Ele me disse que a nossa rede de aluguel de bicicletas não é uma
concessão por licitação, nem se trata de uma operação de sistema público
de transporte. Ela é celebrada pelo Termo de Cooperação, um instrumento
da lei Cidade Limpa usado para regulamentar outdoors, eventos,
intervenções em espaços públicos, etc. “O poder público não considerou a
rede de aluguel de bicicletas como um sistema público de transporte,
portanto, qualquer empresa, desde que tenha financiador ou patrocinador,
poderá demandar um termo de cooperação com o município e ter seu
próprio sistema de bike-sharing [aluguel de bicicletas]”, explicou Guth.
É o que já acontece. Hoje temos duas redes: o BikeSampa, patrocinado pelo Itaú, e o CicloSampa,
pelo Bradesco. E pior: há bairros em que os dois sistemas possuem
pontos, como Jardins e Vila Madalena. Pobre do ciclista, que entra na
gincana de só poder devolver bicicletas vermelhas nos pontos rubros e
laranjas nos alaranjados.
A diferença fundamental entre os sistemas de Lyon e de São Paulo está
na estratégia. O sistema de Lyon se beneficia da competição entre as
empresas. Quanto mais financiadores, maior e mais expandida será a rede
de bicicletas que serve a cidade. Em São Paulo, o sistema se prejudica
com a competição entre as empresas. Quanto mais financiadores, menos
conectada e mais confusa será nossa rede de bicicletas.

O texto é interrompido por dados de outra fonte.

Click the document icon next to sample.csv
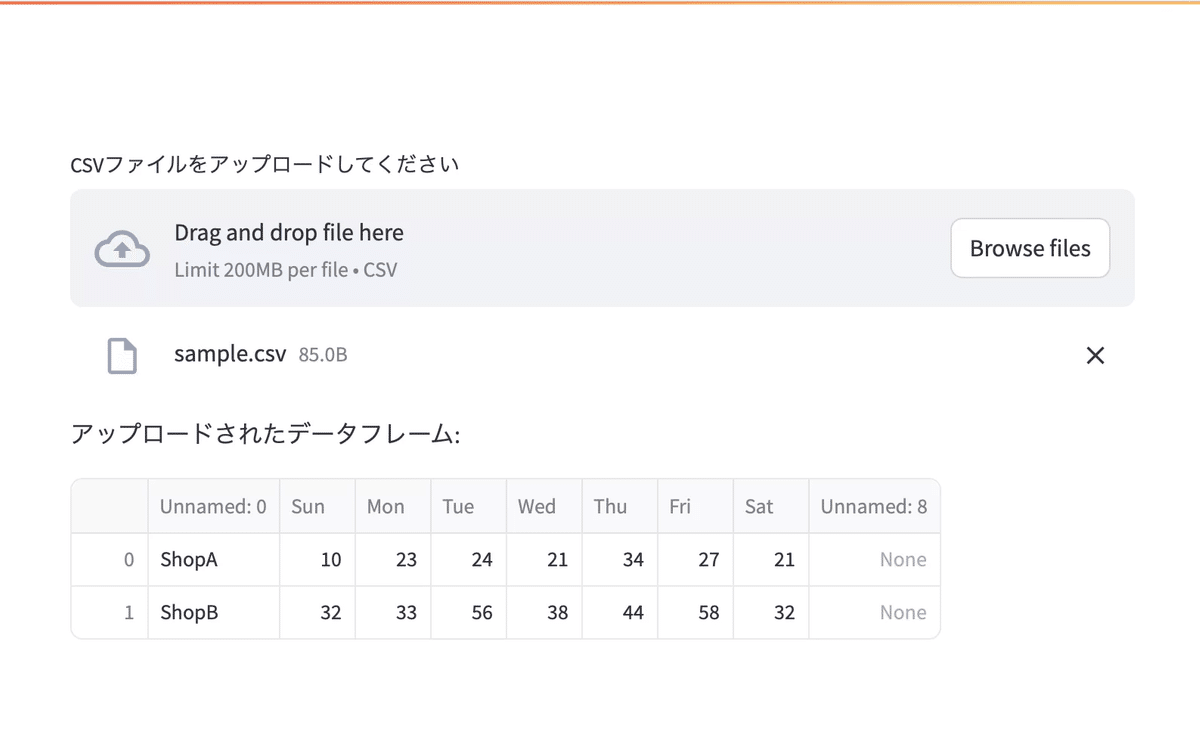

Outro ponto é que a publicidade comercializada em Lyon está espalhada
pela cidade. Em São Paulo, está na própria bicicleta, o que evidencia e
talvez cristalize a falta de unidade em nosso sistema. Quando a rede
não tem unidade, o sistema de aluguel de bicicletas vira o jogo de quais
marcas conseguem os melhores espaços publicitários na cidade, não de
quais bairros se beneficiarão das redes de bicicleta. E nem dá para
culpar os bancos por essa disputa. O problema inicial foi a estratégia
adotada pelo então prefeito Gilberto Kassab lá em 2012.
Até teria solução, a prefeitura poderia assumir a tarefa de desenhar
uma integração no sistema. Mas além dos complicadores óbvios – misturar
bicicletas laranjas e vermelhas – há uma incompatibilidade tecnológica
entre esses dois sistemas distintos, em que cada patrocinador já gastou
uma porção de energia e dinheiro.
Esse erro precisa ser compreendido como um alarme que demanda a
atenção de tudo mundo – prefeitura, empresas e civis. Estamos em um
momento importante da cidade, em que o Plano Diretor está na fase final de revisão, as Operações Urbanas aprovadas começam a desenhar suas obras de compensação (como o bicicletário do Largo da Batata) e os parklets estão
sendo regulamentados. Precisamos estar muito atentos a que tipo de
sistemas estão sendo desenvolvidos para colocar essas ideias em
práticas. Porque ideias geniais podem ser estragadas por sistemas ruins.